■ DATASET CONTENT
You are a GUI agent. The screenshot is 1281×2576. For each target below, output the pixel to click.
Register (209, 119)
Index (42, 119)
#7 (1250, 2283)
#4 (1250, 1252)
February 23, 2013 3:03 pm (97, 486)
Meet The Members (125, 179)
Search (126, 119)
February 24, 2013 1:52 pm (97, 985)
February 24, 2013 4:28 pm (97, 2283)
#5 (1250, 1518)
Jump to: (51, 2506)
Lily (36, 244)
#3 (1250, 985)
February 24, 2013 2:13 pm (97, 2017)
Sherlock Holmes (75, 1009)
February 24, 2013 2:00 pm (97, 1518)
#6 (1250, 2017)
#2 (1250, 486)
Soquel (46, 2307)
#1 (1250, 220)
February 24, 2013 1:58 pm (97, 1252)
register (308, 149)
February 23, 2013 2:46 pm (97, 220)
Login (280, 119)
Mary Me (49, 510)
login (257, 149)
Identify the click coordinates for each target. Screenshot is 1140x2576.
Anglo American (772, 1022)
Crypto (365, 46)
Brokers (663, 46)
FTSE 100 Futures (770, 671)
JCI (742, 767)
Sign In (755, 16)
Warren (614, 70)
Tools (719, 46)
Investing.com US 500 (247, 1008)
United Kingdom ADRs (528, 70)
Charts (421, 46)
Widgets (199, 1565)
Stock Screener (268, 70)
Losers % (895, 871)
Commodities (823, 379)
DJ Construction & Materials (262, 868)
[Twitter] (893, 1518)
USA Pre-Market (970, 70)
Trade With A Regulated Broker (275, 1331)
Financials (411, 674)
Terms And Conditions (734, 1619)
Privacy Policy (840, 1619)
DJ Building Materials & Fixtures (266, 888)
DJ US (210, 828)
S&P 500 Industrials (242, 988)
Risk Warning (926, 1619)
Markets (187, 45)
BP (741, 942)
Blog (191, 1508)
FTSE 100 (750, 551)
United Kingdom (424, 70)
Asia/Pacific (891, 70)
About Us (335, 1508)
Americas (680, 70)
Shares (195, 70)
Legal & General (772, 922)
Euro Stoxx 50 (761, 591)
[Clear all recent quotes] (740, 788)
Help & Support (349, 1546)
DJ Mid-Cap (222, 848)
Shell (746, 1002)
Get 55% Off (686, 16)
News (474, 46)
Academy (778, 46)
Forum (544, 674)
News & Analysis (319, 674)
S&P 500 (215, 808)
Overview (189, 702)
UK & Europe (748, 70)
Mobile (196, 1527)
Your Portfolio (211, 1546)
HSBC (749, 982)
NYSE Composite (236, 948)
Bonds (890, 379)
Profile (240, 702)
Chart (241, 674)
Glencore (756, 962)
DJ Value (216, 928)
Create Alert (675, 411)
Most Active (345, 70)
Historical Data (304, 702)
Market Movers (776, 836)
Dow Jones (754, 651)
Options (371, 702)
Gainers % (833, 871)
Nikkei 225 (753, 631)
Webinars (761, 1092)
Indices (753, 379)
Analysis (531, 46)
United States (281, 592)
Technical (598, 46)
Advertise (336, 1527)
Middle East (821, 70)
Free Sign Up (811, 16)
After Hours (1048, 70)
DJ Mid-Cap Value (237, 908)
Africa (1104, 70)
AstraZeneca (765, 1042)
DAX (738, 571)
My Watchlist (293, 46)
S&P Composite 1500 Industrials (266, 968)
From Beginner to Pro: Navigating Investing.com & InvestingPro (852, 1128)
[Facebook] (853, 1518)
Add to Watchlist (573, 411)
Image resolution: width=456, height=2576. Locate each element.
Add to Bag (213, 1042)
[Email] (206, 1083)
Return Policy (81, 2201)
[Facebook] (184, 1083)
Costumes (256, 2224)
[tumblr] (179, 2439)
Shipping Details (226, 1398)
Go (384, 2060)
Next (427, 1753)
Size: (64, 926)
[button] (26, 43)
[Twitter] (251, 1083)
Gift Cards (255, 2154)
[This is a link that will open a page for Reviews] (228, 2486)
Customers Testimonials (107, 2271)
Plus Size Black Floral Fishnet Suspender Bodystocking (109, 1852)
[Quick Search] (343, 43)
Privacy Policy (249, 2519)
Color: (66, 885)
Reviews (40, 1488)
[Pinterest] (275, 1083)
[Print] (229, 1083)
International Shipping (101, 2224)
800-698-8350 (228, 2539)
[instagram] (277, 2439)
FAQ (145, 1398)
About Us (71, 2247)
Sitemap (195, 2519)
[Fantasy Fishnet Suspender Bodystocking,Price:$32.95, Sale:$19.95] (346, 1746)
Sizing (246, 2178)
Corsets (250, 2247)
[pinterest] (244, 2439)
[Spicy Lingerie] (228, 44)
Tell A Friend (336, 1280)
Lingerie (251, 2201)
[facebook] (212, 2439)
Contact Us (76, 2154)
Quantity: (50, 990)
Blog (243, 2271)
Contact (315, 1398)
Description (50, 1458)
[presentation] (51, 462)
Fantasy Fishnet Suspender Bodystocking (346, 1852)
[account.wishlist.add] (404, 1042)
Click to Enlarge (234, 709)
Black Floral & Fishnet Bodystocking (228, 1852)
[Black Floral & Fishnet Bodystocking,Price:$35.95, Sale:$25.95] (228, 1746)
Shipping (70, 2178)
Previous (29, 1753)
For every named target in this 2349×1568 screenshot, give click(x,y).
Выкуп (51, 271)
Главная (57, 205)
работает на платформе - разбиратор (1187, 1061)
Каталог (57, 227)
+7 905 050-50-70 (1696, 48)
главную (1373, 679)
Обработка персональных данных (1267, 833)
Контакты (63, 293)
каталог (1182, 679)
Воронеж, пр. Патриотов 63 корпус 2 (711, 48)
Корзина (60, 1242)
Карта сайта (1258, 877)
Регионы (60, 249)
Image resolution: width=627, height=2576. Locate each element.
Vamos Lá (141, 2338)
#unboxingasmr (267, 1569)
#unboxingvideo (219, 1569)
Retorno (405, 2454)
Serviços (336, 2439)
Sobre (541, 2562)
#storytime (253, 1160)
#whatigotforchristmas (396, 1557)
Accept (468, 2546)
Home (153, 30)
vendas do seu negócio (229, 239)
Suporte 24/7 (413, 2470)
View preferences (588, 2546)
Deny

■ ABOUT THIS EXERCISE
Once the listing above has been read, restate it exactly.

■ FINISHED TASK
You are a GUI agent. The screenshot is 1281×2576. For each target below, output the pixel to click.
Register (209, 119)
Index (42, 119)
#7 (1250, 2283)
#4 (1250, 1252)
February 23, 2013 3:03 pm (97, 486)
Meet The Members (125, 179)
Search (126, 119)
February 24, 2013 1:52 pm (97, 985)
February 24, 2013 4:28 pm (97, 2283)
#5 (1250, 1518)
Jump to: (51, 2506)
Lily (36, 244)
#3 (1250, 985)
February 24, 2013 2:13 pm (97, 2017)
Sherlock Holmes (75, 1009)
February 24, 2013 2:00 pm (97, 1518)
#6 (1250, 2017)
#2 (1250, 486)
Soquel (46, 2307)
#1 (1250, 220)
February 24, 2013 1:58 pm (97, 1252)
register (308, 149)
February 23, 2013 2:46 pm (97, 220)
Login (280, 119)
Mary Me (49, 510)
login (257, 149)
Identify the click coordinates for each target. Screenshot is 1140x2576.
Anglo American (772, 1022)
Crypto (365, 46)
Brokers (663, 46)
FTSE 100 Futures (770, 671)
JCI (742, 767)
Sign In (755, 16)
Warren (614, 70)
Tools (719, 46)
Investing.com US 500 (247, 1008)
United Kingdom ADRs (528, 70)
Charts (421, 46)
Widgets (199, 1565)
Stock Screener (268, 70)
Losers % (895, 871)
Commodities (823, 379)
DJ Construction & Materials (262, 868)
[Twitter] (893, 1518)
USA Pre-Market (970, 70)
Trade With A Regulated Broker (275, 1331)
Financials (411, 674)
Terms And Conditions (734, 1619)
Privacy Policy (840, 1619)
DJ Building Materials & Fixtures (266, 888)
DJ US (210, 828)
S&P 500 Industrials (242, 988)
Risk Warning (926, 1619)
Markets (187, 45)
BP (741, 942)
Blog (191, 1508)
FTSE 100 (750, 551)
United Kingdom (424, 70)
Asia/Pacific (891, 70)
About Us (335, 1508)
Americas (680, 70)
Shares (195, 70)
Legal & General (772, 922)
Euro Stoxx 50 (761, 591)
[Clear all recent quotes] (740, 788)
Help & Support (349, 1546)
DJ Mid-Cap (222, 848)
Shell (746, 1002)
Get 55% Off (686, 16)
News (474, 46)
Academy (778, 46)
Forum (544, 674)
News & Analysis (319, 674)
S&P 500 (215, 808)
Overview (189, 702)
UK & Europe (748, 70)
Mobile (196, 1527)
Your Portfolio (211, 1546)
HSBC (749, 982)
NYSE Composite (236, 948)
Bonds (890, 379)
Profile (240, 702)
Chart (241, 674)
Glencore (756, 962)
DJ Value (216, 928)
Create Alert (675, 411)
Most Active (345, 70)
Historical Data (304, 702)
Market Movers (776, 836)
Dow Jones (754, 651)
Options (371, 702)
Gainers % (833, 871)
Nikkei 225 (753, 631)
Webinars (761, 1092)
Indices (753, 379)
Analysis (531, 46)
United States (281, 592)
Technical (598, 46)
Advertise (336, 1527)
Middle East (821, 70)
Free Sign Up (811, 16)
After Hours (1048, 70)
DJ Mid-Cap Value (237, 908)
Africa (1104, 70)
AstraZeneca (765, 1042)
DAX (738, 571)
My Watchlist (293, 46)
S&P Composite 1500 Industrials (266, 968)
From Beginner to Pro: Navigating Investing.com & InvestingPro (852, 1128)
[Facebook] (853, 1518)
Add to Watchlist (573, 411)
Image resolution: width=456, height=2576. Locate each element.
Add to Bag (213, 1042)
[Email] (206, 1083)
Return Policy (81, 2201)
[Facebook] (184, 1083)
Costumes (256, 2224)
[tumblr] (179, 2439)
Shipping Details (226, 1398)
Go (384, 2060)
Next (427, 1753)
Size: (64, 926)
[button] (26, 43)
[Twitter] (251, 1083)
Gift Cards (255, 2154)
[This is a link that will open a page for Reviews] (228, 2486)
Customers Testimonials (107, 2271)
Plus Size Black Floral Fishnet Suspender Bodystocking (109, 1852)
[Quick Search] (343, 43)
Privacy Policy (249, 2519)
Color: (66, 885)
Reviews (40, 1488)
[Pinterest] (275, 1083)
[Print] (229, 1083)
International Shipping (101, 2224)
800-698-8350 (228, 2539)
[instagram] (277, 2439)
FAQ (145, 1398)
About Us (71, 2247)
Sitemap (195, 2519)
[Fantasy Fishnet Suspender Bodystocking,Price:$32.95, Sale:$19.95] (346, 1746)
Sizing (246, 2178)
Corsets (250, 2247)
[pinterest] (244, 2439)
[Spicy Lingerie] (228, 44)
Tell A Friend (336, 1280)
Lingerie (251, 2201)
[facebook] (212, 2439)
Contact Us (76, 2154)
Quantity: (50, 990)
Blog (243, 2271)
Contact (315, 1398)
Description (50, 1458)
[presentation] (51, 462)
Fantasy Fishnet Suspender Bodystocking (346, 1852)
[account.wishlist.add] (404, 1042)
Click to Enlarge (234, 709)
Black Floral & Fishnet Bodystocking (228, 1852)
[Black Floral & Fishnet Bodystocking,Price:$35.95, Sale:$25.95] (228, 1746)
Shipping (70, 2178)
Previous (29, 1753)
For every named target in this 2349×1568 screenshot, give click(x,y).
Выкуп (51, 271)
Главная (57, 205)
работает на платформе - разбиратор (1187, 1061)
Каталог (57, 227)
+7 905 050-50-70 (1696, 48)
главную (1373, 679)
Обработка персональных данных (1267, 833)
Контакты (63, 293)
каталог (1182, 679)
Воронеж, пр. Патриотов 63 корпус 2 (711, 48)
Корзина (60, 1242)
Карта сайта (1258, 877)
Регионы (60, 249)
Image resolution: width=627, height=2576. Locate each element.
Vamos Lá (141, 2338)
#unboxingasmr (267, 1569)
#unboxingvideo (219, 1569)
Retorno (405, 2454)
Serviços (336, 2439)
Sobre (541, 2562)
#storytime (253, 1160)
#whatigotforchristmas (396, 1557)
Accept (468, 2546)
Home (153, 30)
vendas do seu negócio (229, 239)
Suporte 24/7 (413, 2470)
View preferences (588, 2546)
Deny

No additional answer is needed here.